**Work item:**
Give the listing below as a JSON list of strings, one per line and with blank lines left out, starting at the line that contains "At what (x,y)" and stopping after the line that contains "Looking at the". Leave the pictures out of your answer.

**The records:**
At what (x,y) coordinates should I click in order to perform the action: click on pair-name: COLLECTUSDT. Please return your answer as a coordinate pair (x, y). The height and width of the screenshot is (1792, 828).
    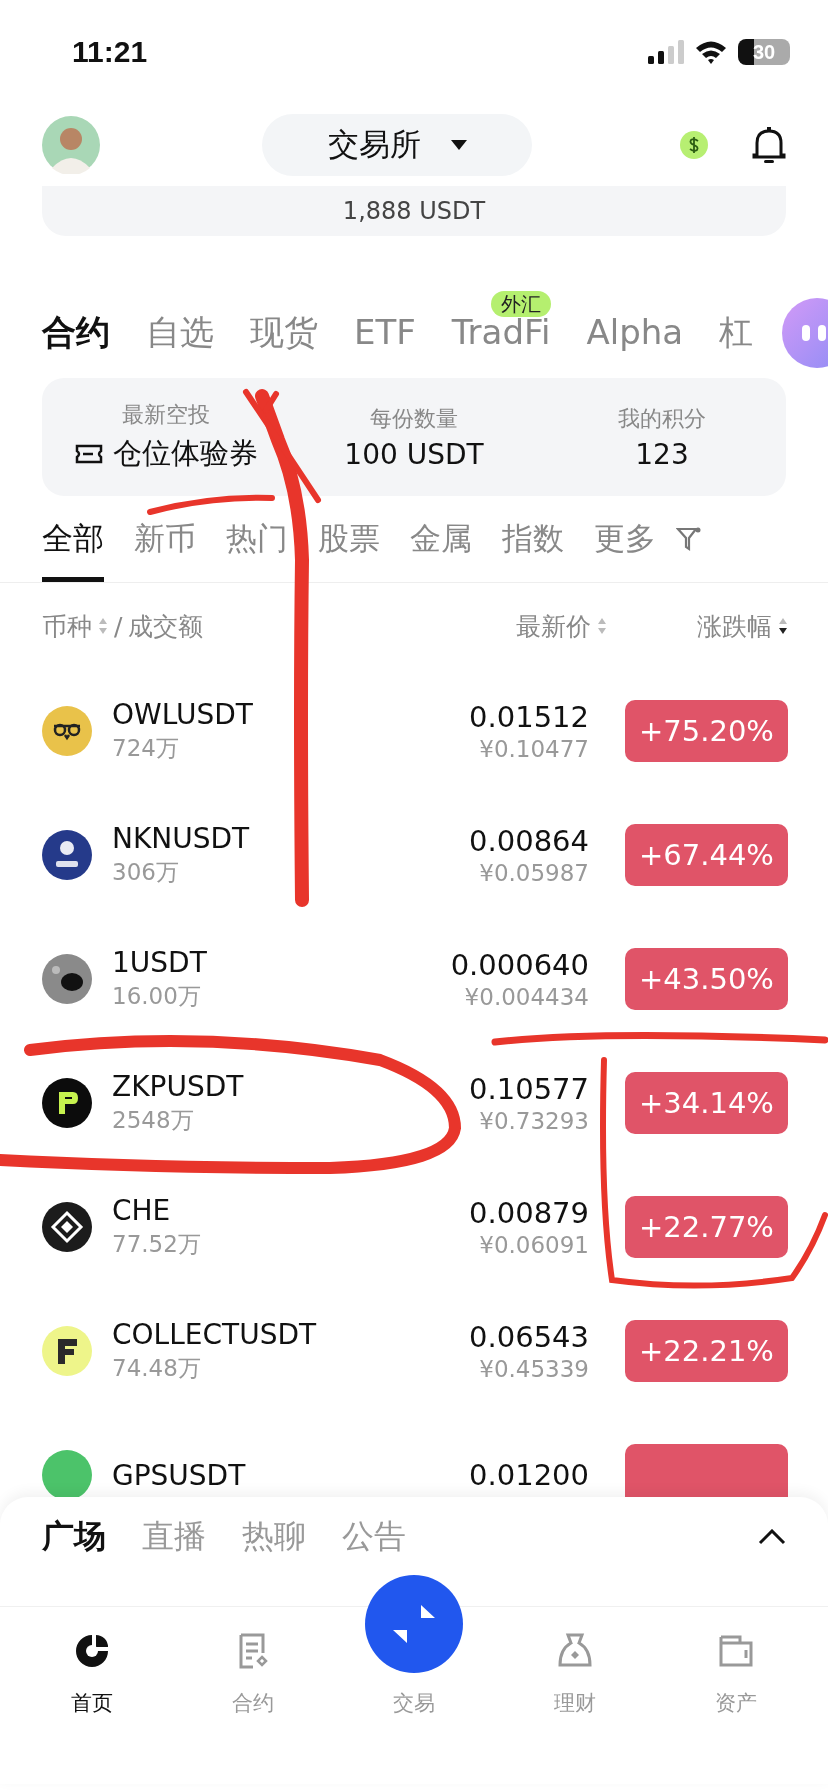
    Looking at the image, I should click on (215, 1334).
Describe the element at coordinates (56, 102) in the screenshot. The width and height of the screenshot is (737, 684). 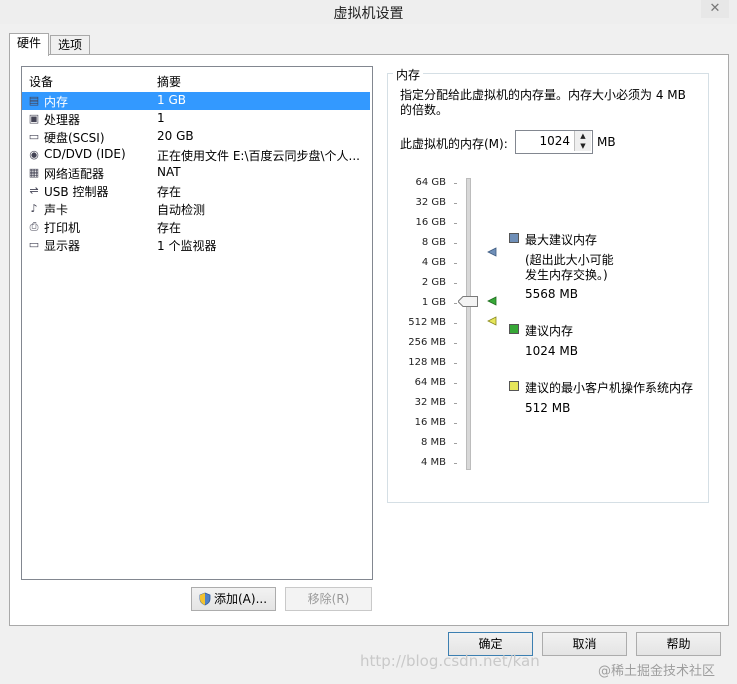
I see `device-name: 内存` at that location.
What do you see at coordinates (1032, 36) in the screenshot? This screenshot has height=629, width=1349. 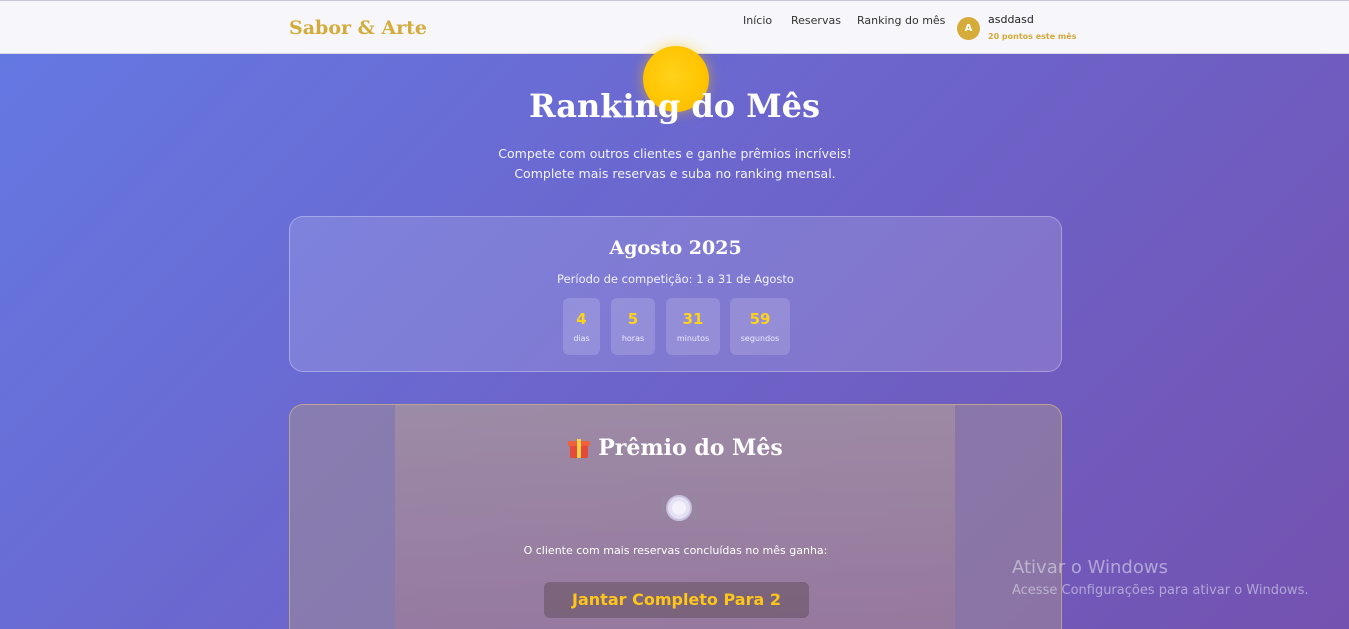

* * *

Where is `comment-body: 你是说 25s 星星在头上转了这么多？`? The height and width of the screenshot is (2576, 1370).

* * *

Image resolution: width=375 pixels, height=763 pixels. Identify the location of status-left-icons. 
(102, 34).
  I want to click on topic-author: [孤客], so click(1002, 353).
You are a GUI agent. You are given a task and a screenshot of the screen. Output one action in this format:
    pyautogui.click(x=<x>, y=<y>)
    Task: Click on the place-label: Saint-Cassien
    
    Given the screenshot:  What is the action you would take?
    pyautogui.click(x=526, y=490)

**Answer space:**
[
  "At what (x,y) coordinates should I click in order to perform the action: click on pair-name: COLLECTUSDT. Please return your answer as a coordinate pair (x, y). The height and width of the screenshot is (1792, 828).",
  "    Looking at the image, I should click on (215, 1334)."
]